Great Yarmouth First (GYF) is a far-right localist political party in Great Yarmouth, Norfolk. It was founded by the constituency's Member of Parliament, Rupert Lowe, in December 2025, and was registered as a political party in early 2026. Its leader is Jon Wedon. It is a local affiliate party of Restore Britain.

==History==
In December 2025, MP Rupert Lowe launched a new local political party within his constituency, known as Great Yarmouth First. At that time, it was yet to register with the Electoral Commission (EC). On 3 December 2025, Lowe stated 500 people had already joined the party whose year's membership fees have been funded by Lowe. At the time Lowe was emerging from a public feud with the leadership of Reform UK arguing for mass deportations and for allegedly bullying Zia Yusuf resulting in a police investigation and him being suspended by the party's whip. In February 2026 The Guardian described the party as far-right, and noted the public support of "ethnonationalist" Steve Laws.
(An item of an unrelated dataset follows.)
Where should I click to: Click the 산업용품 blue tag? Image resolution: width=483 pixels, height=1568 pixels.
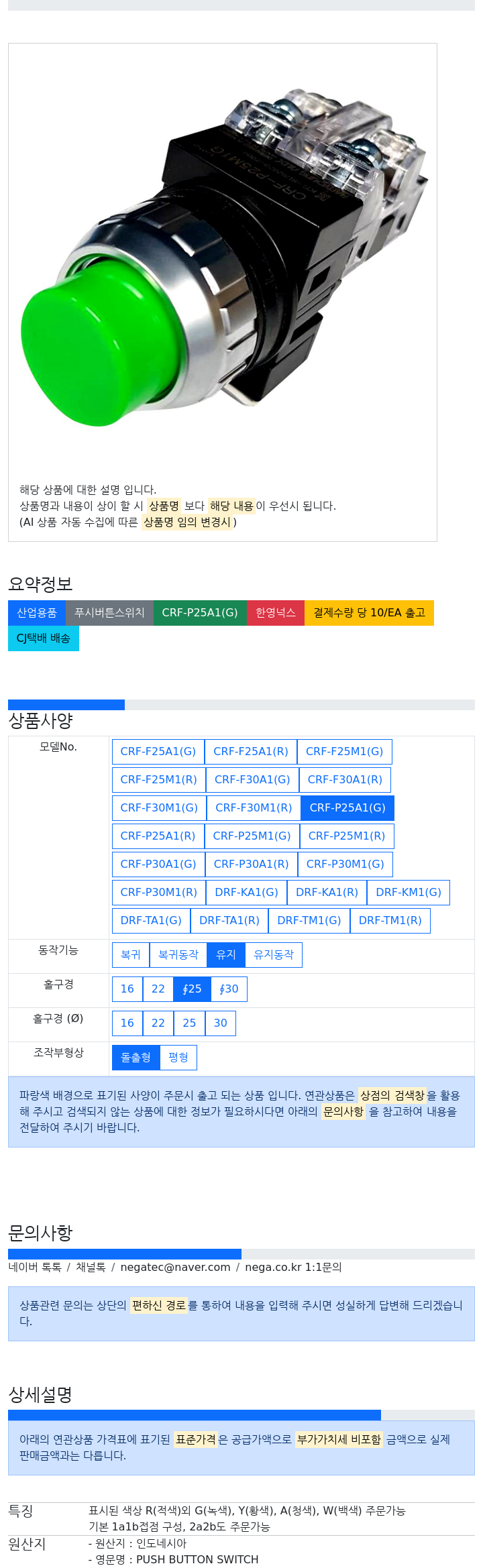[x=37, y=613]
On 28 February, it was reported that GYF had its application to be registered as a political party denied the previous month by the EC because it was "incomplete" forcing the party to apply a second time. The same day Lowe announced five candidates who would contest for seats on Norfolk County Council in the 2026 local elections. On March 4, GYF successfully registered as a political party. As Lowe became more involved in organising his national Restore Britain party he transferred leadership of GYF to Jon Wedon; his MP's constituency office manager who became GYF's director.

===Entry to elected office (2026)===
GYF contested ten seats in the 2026 local elections, nine seats for Norfolk County Council and one for Great Yarmouth Borough Council. Their candidates won all ten seats by significant margins.

GYF's sweep of Great Yarmouth spoiled Reform UK's efforts to win outright control of the Norfolk County Council, winning 40 seats but needing 43 for a majority, coming in second place in eight constituencies GYF won. Wedon, who was elected as councillor for Lothingland and to the Great Yarmouth Borough, stated in his victory speech that "we will give Great Yarmouth the loudest voice it has ever heard round that county council table and we will really start to make no apologies for the positive vision we want to take forward for Great Yarmouth". and said GYF has not ruled out working with Reform, stating "Rupert has been open about how he will work with anybody if it benefits the good people of Great Yarmouth".

The party abstained from the vote to name Reform's David Bick the leader of Norfolk council, allowing his nomination to go through. Bick would go on to say that GYF and Reform where "very much on the same page" in terms of policy and that GYF "have demonstrated a lot of collaboration and common sense" while still denying that any formal cooperation agreement between the two parties was reached.

=== Elected Councillors ===

Norfolk County Council
| Name | Division | Election Date |
| Jonathan Wedon | Lothingland | 7 May 2026 |
| Barry Gravenell | Gorleston |
| Michael French | Breydon |
| Callum Ward-Kendall | Yarmouth Nelson & Southtown |
| Steve Grimmer | Yarmouth North & Central |
| Daniel McGrath | South Caister & Bure |
| Glenn Hurren | North Caister & Ormesby |
| Jason Hughes | The Fleggs |
| Kevin Huggins | Magdalen |

Great Yarmouth Borough Council
| Name | Ward | First Elected | Date of Defection |
|---|---|---|---|
| Jonathan Wedon | Caister South | 7 May 2026 | NA |
| James Bensly | East Flegg | 5 May 2016 | 26 September 2026 |

==Views==
GYF claims to represent voters who feel "apoplectic towards politics" and for those who "feel underrepresented, they don’t feel that maybe the current politicians represent their views and issues" while also claiming a "Rupert Lowe factor" towards their popularity. The party is anti-immigration. Norfolk's Council leader David Bick has stated that GYF supports Reform's positions of reviewing all spending relating to net-zero efforts.